[Beowulf] $2500 cluster. What it's good for?
Douglas Eadline, Cluster World Magazine
deadline at linux-mag.com
Mon Dec 20 05:56:39 PST 2004
On Sun, 19 Dec 2004, Jim Lux wrote:
--snip--
>
> This brings up an interesting optimization question. Just like in many
> things (I'm thinking RF amplifiers in specific) it's generally cheaper/more
> cost effective to buy one big thing IF it's fast enough to meet the
> requirements. Once you get past what ONE widget can do, then, you're forced
> to some form of parallelism or combining smaller widgets, and to a certain
> extent it matters not how many you need to combine (to an order of
> magnitude). The trade comes from the inevitable increase in system
> management/support/infrastructure to support N things compared to supporting
> just one. (This leaves aside high availability/high reliability kinds of
> things).
>
> So, for clusters, where's the breakpoint? Is it at whatever the fastest
> currently available processor is? This is kind of the question that's been
> raised before.. Do I buy N processors now with my grant money, or do I wait
> a year and buy N processors that are 2x as fast and do all the computation
> in the second of two years? If one can predict the speed of future
> processors, this might guide you whether you should wait for that single
> faster processor, or decide that no matter if you wait 3 years, you'll need
> more than the crunch of a single processor to solve your problem, so you
> might as well get cracking on the cluster.
>
> Several times, I've contemplated a cluster to solve some problem, and then,
> by the time I had it all spec'd out and figured out and costed, it turned
> out that I'd been passed by AMD/Intel, and it was better just to go buy a
> (single) faster processor. There are some interesting power/MIPS trades
> that are non-obvious in this regime, as well as anomalous application
> environments where the development cycle is much slower (not too many "Rad
> Hard" Xeons out there).
>
> There are also inherently parallel kinds of tasks where you want to use
> commodity hardware to get multiples of some resource, rather than some
> special purpose thing (say, recording multi-track audio or the
> aforementioned video wall). Another thing is some sort of single input
> stream, multiple parallel processes for multiple outputs. High performance
> speech recognition might be an example.
>
> What about some sort of search process with applicability to casual users
> (route finding for robotics or such...)
>
Jim,
Here is my "soap box" speech about this issue.
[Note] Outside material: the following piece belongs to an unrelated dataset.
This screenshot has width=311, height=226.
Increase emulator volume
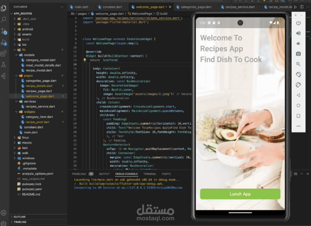[299, 33]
The question of a cluster versus next years processor has always been a
worthwhile consideration. For modestly parallel programs, say 3-4 times
faster on 6-8 processors, this is definitely an issue. If however, you are
seeing a 30-40 times faster on 60-80 processors (on a problem that will
not fit on a workstation), then next years model will not help much. Now,
the cost to go 30-40 times faster may be an issue to some.
For small clusters this is more of an issue. For instance, on our $2500
cluster, we have eight 1.75GHz Semprons and 2304 MB of RAM. Using a very
naive argument that we have 14.00 GHz to apply to a problem (or some other
metric that is 8 time a single CPU), then if we can achieve 50%
scalability (4x times faster on 8 CPUs) we are getting 7 GHz out for the
system. I would *guess* that this is close to a dual desk top box. Of
course, highly scalable things would push the cluster ahead.
Now, it gets more interesting when you ask "Well should I wait for next
year and get fast processors for my $2500 cluster?" As always it depends.
If all that changes are faster CPUs (and lets assume the memory gets
faster as well), then using the same interconnect, GigE, the scalability
of some applications gets less and a cluster may not be the best choice.
These types of arguments have been important "parallel computing" issues
for quite some time. However, this was based on a Moore's Law assumption
that single CPU speed will keep increasing. This assumption has held up
until now. The introduction of dual core processors is an indication that
scaling up frequency is harder than scaling out processors. So now the
question will become, is it better to have two quad boxes (two dual
motherboards with dual core processors), or four dual boxes (four single
motherboards with dual core processors), or eight single boxes. Who knows?
What I do know is that the issues we have been talking about on this
little list will very soon become big issues to the rest of the market.